LIVING bandages tailored to individuals could help cure the incurable. Early
studies suggest the dressings, which are coated with the patient’s own cells,
can mend wounds that otherwise refuse to heal.

Around 6 million people in Europe and the US have wounds that don’t heal
properly. Pressure sores, circulation problems and diseases such as diabetes can
all lead to incurable wounds. Managing them costs Britain’s National Health
Service over a billion pounds each year, a whopping 2 per cent of its budget.
And if the wounds deteriorate or become infected, limbs may have to be
amputated.

Now CellTran, a spin-off biotech company from the University of Sheffield,
has developed a way of using cells scraped off a patient’s own skin to help heal
the wound. The cells are applied to PVC discs, where they begin dividing. The
discs are then trimmed to size and placed on the wound. The skin cells detach
themselves from the disc and continue to grow until they cover the wound. “It’s
acting like a biological bandage,” says David Haddow, research manager at
CellTran.

The key to the technique is a coating which cells can attach to and grow on,
but which releases the cells after the disc is applied to the wound. The
CellTran team has adapted the process used to coat the inside of drinks cartons
to deposit a thin film of an acrylic acid polymer onto their discs. The polymer
remains intact in a growth medium but dissolves when applied to wounds.

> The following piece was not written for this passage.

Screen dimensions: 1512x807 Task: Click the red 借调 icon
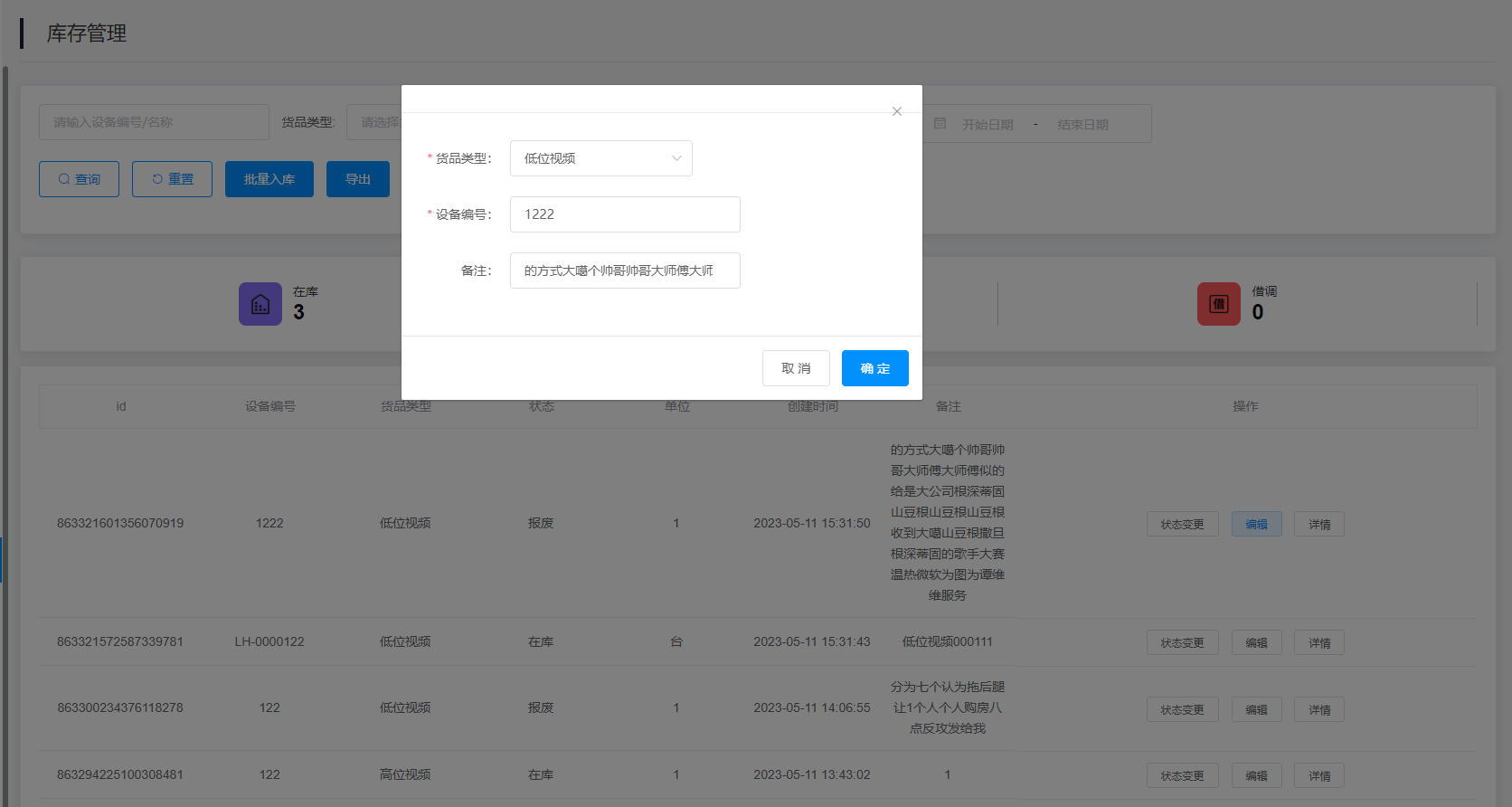[x=1218, y=304]
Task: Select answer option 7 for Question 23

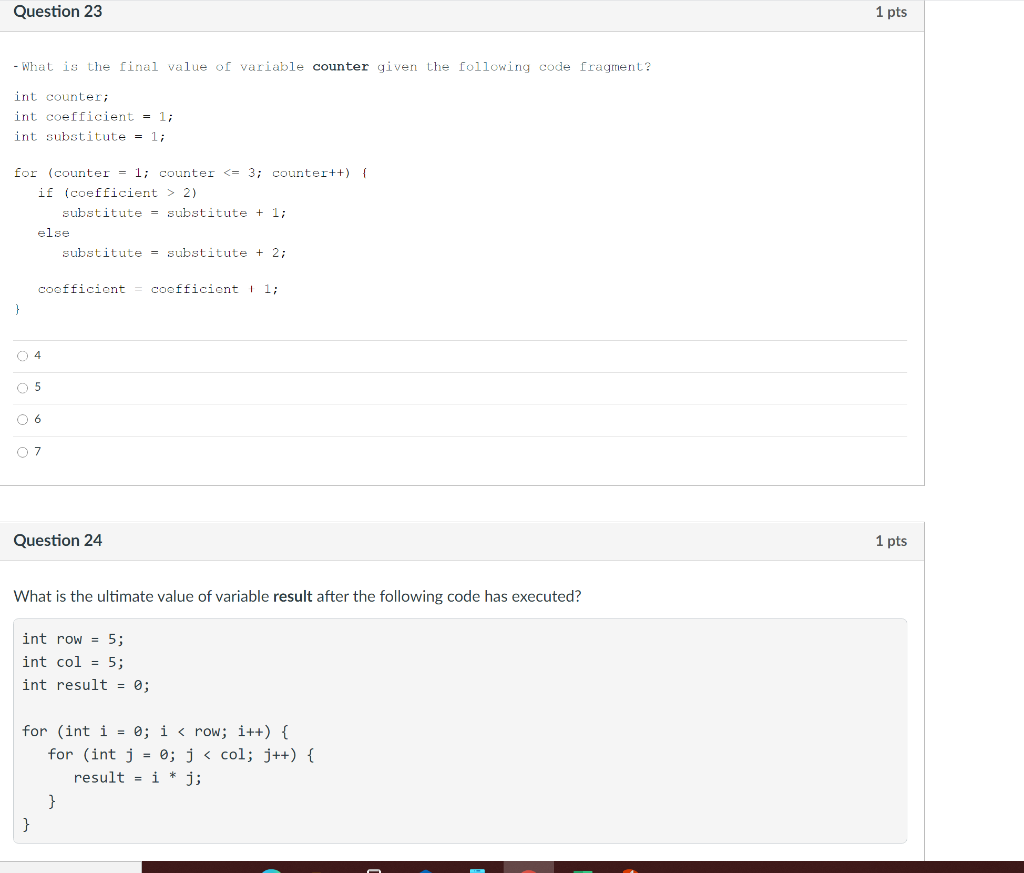Action: tap(22, 451)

In initial trials, a patient who had suffered from a diabetic foot ulcer for
four years was healed after 16 weekly applications. But since the treatment,
called TranCell, has to be tailor-made for each patient, it won’t come cheap:
CellTran estimates it will cost around £2000 per patient. Doctors may
reserve it for the worst cases and try mass-produced treatments first, such as
Smith & Nephew’s Dermagraft, a gel-like matrix containing foreign skin cells
that release growth factors to encourage wounds to heal.

CellTran is now raising money for further trials. Mark Ferguson, an expert on
wound healing at Manchester University, warns that many wound treatments have
not lived up to their initial promise. He thinks the problem is that different
wounds have different underlying disease processes, which can’t yet be
diagnosed. “The science behind chronic wounds is not as far on as it could be.”